__EXERCISE OBJECTIVE__: Throughout the material below, count each line in which the word "checkbox" appears, then reply with the count only.

START SOURCE DATA

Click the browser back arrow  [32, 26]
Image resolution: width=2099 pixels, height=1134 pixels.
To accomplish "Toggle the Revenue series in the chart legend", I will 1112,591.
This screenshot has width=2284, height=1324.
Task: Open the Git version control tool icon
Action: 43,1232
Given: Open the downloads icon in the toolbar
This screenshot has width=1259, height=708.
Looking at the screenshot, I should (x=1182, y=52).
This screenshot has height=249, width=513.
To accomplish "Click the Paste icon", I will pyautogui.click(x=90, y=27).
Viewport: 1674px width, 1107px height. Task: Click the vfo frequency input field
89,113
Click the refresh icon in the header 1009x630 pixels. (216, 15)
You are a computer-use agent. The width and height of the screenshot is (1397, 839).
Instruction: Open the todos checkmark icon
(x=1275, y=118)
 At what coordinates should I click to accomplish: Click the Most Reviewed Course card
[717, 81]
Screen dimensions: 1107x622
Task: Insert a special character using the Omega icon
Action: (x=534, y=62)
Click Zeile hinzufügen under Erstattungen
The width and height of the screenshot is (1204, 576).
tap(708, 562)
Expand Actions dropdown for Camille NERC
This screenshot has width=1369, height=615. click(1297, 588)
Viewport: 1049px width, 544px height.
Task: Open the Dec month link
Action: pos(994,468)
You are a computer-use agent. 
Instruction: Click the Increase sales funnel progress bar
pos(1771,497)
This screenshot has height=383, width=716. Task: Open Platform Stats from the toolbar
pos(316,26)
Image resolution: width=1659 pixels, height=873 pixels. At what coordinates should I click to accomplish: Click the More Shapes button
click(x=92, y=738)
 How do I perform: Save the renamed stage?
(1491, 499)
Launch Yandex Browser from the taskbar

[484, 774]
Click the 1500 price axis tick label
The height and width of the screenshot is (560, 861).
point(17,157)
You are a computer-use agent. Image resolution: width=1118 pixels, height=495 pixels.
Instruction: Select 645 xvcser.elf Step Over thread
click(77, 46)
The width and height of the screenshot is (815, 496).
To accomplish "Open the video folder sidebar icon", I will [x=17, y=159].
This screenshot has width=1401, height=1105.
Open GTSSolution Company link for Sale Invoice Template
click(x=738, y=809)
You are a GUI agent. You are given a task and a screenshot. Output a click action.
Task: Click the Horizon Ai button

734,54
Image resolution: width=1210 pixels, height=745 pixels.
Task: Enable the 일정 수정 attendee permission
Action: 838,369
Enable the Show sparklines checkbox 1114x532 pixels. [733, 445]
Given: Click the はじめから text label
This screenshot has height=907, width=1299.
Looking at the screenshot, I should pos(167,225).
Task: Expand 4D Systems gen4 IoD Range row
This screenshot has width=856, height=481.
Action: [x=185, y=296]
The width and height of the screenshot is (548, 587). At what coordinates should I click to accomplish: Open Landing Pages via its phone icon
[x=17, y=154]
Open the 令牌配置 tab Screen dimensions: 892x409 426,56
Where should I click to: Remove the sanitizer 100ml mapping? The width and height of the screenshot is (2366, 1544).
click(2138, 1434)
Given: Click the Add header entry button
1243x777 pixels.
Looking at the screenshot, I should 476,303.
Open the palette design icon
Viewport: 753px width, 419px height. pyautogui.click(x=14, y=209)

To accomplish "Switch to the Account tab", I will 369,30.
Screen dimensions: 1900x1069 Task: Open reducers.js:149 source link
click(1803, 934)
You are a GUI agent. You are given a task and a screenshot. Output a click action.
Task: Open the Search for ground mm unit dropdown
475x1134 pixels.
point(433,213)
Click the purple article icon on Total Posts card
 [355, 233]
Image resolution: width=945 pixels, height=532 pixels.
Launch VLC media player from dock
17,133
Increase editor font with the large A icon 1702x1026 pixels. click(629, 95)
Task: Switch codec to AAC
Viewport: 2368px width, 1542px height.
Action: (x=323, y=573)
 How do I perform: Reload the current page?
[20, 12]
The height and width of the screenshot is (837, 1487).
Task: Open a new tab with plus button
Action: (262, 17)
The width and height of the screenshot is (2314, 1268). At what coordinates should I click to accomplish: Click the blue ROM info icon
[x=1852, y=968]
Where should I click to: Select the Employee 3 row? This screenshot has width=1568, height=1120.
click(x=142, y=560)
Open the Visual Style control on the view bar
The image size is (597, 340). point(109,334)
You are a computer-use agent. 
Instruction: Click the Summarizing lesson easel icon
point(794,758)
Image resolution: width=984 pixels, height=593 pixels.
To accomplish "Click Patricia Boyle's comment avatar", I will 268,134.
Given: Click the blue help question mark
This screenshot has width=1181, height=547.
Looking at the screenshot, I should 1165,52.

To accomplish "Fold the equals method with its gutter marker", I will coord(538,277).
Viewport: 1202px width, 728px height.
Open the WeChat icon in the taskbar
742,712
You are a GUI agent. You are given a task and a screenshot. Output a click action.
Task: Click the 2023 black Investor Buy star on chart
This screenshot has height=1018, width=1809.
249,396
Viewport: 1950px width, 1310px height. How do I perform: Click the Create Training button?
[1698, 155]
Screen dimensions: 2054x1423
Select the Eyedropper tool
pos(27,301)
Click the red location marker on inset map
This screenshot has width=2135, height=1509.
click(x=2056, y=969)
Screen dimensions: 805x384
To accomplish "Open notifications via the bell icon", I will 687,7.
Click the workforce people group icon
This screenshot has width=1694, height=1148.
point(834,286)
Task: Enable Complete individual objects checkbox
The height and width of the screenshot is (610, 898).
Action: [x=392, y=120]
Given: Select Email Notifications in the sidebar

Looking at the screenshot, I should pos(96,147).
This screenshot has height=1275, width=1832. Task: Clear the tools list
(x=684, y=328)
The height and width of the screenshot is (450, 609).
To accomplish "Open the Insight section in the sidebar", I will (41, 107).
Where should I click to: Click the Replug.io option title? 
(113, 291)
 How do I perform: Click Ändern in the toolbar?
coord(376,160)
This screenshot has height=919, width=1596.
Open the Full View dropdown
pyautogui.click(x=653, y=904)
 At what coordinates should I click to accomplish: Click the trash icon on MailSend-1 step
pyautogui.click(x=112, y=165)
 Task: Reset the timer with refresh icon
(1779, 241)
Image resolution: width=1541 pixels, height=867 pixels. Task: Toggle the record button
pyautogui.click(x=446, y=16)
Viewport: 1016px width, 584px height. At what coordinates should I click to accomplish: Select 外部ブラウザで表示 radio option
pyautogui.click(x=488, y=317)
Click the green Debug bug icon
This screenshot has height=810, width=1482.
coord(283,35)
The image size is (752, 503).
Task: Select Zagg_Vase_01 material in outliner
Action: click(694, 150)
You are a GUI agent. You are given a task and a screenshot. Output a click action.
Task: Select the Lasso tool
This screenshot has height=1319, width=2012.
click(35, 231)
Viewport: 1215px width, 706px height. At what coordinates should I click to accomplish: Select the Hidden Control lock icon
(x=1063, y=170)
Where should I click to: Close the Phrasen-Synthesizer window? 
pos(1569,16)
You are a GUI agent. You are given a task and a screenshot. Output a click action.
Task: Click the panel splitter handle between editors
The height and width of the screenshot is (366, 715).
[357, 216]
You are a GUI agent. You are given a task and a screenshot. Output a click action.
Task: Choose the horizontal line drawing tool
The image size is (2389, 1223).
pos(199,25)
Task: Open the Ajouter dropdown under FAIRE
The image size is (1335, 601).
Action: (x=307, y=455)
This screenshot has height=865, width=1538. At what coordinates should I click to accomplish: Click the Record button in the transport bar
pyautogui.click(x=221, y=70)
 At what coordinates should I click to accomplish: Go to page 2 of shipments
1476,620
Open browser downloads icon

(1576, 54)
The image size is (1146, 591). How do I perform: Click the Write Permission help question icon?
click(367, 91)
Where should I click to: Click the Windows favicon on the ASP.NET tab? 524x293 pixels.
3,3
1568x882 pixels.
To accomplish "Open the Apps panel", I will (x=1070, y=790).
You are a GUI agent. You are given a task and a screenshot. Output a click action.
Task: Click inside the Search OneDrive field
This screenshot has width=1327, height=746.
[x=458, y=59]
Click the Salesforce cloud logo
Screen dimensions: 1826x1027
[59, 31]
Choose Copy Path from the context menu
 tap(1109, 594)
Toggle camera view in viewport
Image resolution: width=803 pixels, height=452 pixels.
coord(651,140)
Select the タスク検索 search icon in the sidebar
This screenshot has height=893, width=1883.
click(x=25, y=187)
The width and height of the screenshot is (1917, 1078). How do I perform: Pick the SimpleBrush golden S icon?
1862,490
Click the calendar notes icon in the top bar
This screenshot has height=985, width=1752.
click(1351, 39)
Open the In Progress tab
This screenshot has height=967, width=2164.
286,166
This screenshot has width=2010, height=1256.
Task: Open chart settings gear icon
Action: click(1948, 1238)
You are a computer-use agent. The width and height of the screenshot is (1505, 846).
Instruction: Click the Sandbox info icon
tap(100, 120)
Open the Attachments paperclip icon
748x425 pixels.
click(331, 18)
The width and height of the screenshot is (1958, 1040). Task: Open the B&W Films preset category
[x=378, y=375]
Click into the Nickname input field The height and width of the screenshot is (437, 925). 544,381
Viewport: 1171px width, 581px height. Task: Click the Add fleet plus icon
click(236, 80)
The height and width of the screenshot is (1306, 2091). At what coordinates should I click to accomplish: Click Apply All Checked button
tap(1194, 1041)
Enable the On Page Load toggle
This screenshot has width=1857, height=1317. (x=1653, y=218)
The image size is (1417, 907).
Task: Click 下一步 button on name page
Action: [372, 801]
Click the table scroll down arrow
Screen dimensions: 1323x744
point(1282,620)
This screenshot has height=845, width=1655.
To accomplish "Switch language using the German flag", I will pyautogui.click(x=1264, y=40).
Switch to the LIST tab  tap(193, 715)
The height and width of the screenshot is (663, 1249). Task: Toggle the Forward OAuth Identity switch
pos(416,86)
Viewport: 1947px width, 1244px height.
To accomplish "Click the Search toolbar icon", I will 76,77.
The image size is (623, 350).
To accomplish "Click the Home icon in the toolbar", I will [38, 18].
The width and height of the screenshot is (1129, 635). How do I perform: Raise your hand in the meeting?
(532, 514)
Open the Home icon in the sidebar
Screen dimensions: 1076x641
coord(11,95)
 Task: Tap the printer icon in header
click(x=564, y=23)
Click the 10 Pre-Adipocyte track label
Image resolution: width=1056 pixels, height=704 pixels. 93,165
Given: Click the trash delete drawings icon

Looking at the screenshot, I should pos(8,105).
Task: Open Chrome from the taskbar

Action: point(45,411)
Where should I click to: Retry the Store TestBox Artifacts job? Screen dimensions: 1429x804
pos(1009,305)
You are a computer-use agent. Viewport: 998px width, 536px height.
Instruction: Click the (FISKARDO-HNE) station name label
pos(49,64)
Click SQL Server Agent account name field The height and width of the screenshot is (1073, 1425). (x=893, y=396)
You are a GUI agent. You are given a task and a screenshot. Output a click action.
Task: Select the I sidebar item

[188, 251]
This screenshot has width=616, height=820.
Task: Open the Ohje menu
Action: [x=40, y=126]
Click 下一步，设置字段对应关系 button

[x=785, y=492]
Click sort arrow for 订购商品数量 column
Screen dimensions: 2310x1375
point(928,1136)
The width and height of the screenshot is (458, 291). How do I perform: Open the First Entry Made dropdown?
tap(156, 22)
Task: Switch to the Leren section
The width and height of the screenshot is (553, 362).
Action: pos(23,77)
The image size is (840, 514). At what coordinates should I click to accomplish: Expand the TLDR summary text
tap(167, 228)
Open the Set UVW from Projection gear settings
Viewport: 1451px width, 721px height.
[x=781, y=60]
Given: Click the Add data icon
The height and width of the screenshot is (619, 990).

END SOURCE DATA

__RESPONSE TO THE EXERCISE__: 2